Micro- and nanometer sized carbon materials play an important role as components in low and intermediate temperature fuel cell electrodes. Vulcan carbon, active carbon, etc. have been used as catalyst substrates and electronic interconnect materials. As such, they reduce agglomeration of nanoparticulate catalyst and thus increase long-term stability. The catalyst utilization can be also increased significantly by improving the geometrical distribution of the catalyst. Recently, the drive towards ever smaller electrode structures has shifted attention towards carbon nanotubes (CNTs) and graphene. Their excellent electronic conductivity, extremely high specific surface area, and relatively good stability makes them suitable candidates as fuel cell electrode components. Both the catalyst distribution and utilization have been successfully improved, lowering costs and bringing the technology closer to market application. Importantly, numerous studies have recently shown functionalized CNTs and graphene, without precious metals, to be an effective catalyst for the oxygen reduction reaction. Especially nitrogen doped CNTs and graphene flakes show tremendous potential.¹

Solid acid fuel cells based on CsH₂PO₄ as the solid state electrolyte operate at ca. 240°C and are currently performance limited at the cathode. Here, vulcan carbon has been mainly used as an electronic interconnect and catalyst support.² Recently, carbon nanotubes have been employed, increasing the mass normalized activity of the Pt catalyst up to 61 S/mg_Pt.^3,4

Here we combine the benefits of recent findings and present new fabrication routes based on spraydrying, metal-organic chemical vapor deposition to create highly active, nanostructured composite electrode materials, based on Pt decorated CNTs and graphene. In addition, we evaluate the suitability of surface functionalized carbon nanomaterials as precious metal free catalyst in solid acid fuel cell cathodes. Functionalization includes plasma treatment and electron beam irradiation under controlled atmospheres. Raman and XPS analysis is used before and after electrochemical measurements to evaluate structural and chemical changes. Data from impedance spectroscopy of symmetric electrochemical cells suggest effective electrochemical activity of CNTs and graphene in solid acid fuel cell cathodes.     

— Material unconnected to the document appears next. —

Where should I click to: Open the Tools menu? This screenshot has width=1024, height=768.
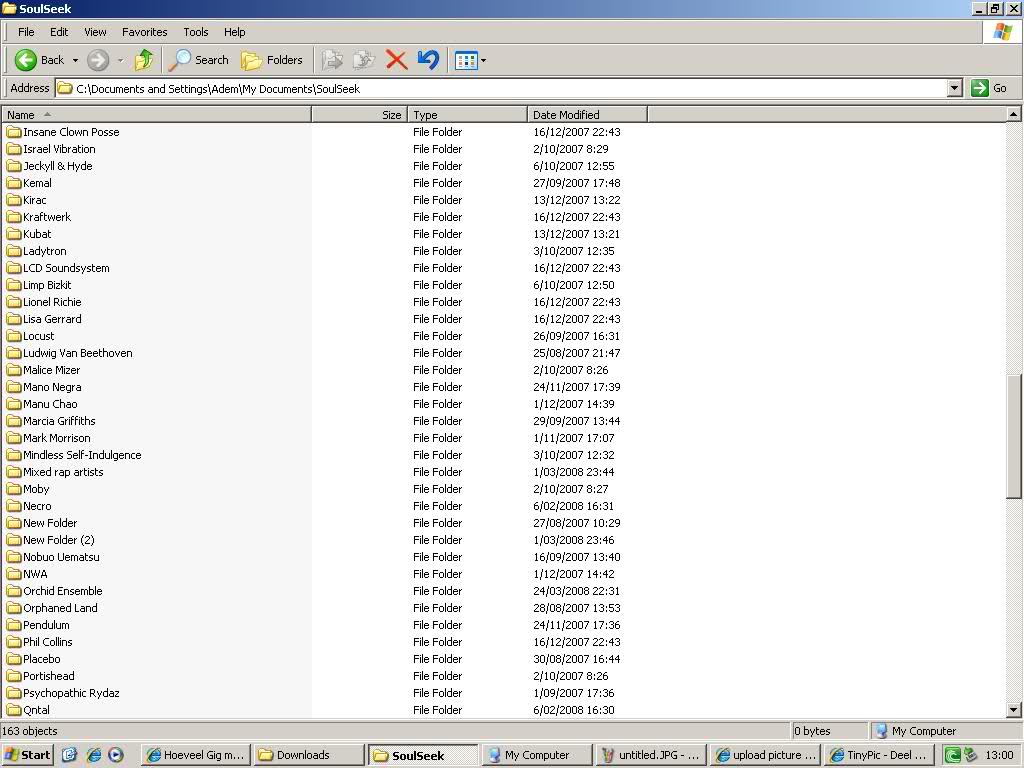click(x=196, y=32)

(1)      Gong, K.; Du, F.; Xia, Z.; Durstock, M.; Dai, L. Science 2009, 323, 760.

(2)      Chisholm, C. R. I.; Boysen, D. A.; Papandrew, A. B.; Zecevic, S. K.; Cha, S.; Sasaki, K. A.; Varga, Á.; Giapis, K. P.; Haile, S. M. Interface Magazine 2009, 18, 53.

(3)      Varga, Á.; Pfohl, M.; Brunelli, N. A.; Schreier, M.; Giapis, K. P.; Haile, S. M. Physical chemistry chemical physics : PCCP 2013, 15, 15470.

(4)      Thoi, V. S.; Usiskin, R. E.; Haile, S. M. Chem. Sci. 2015, 6, 1570.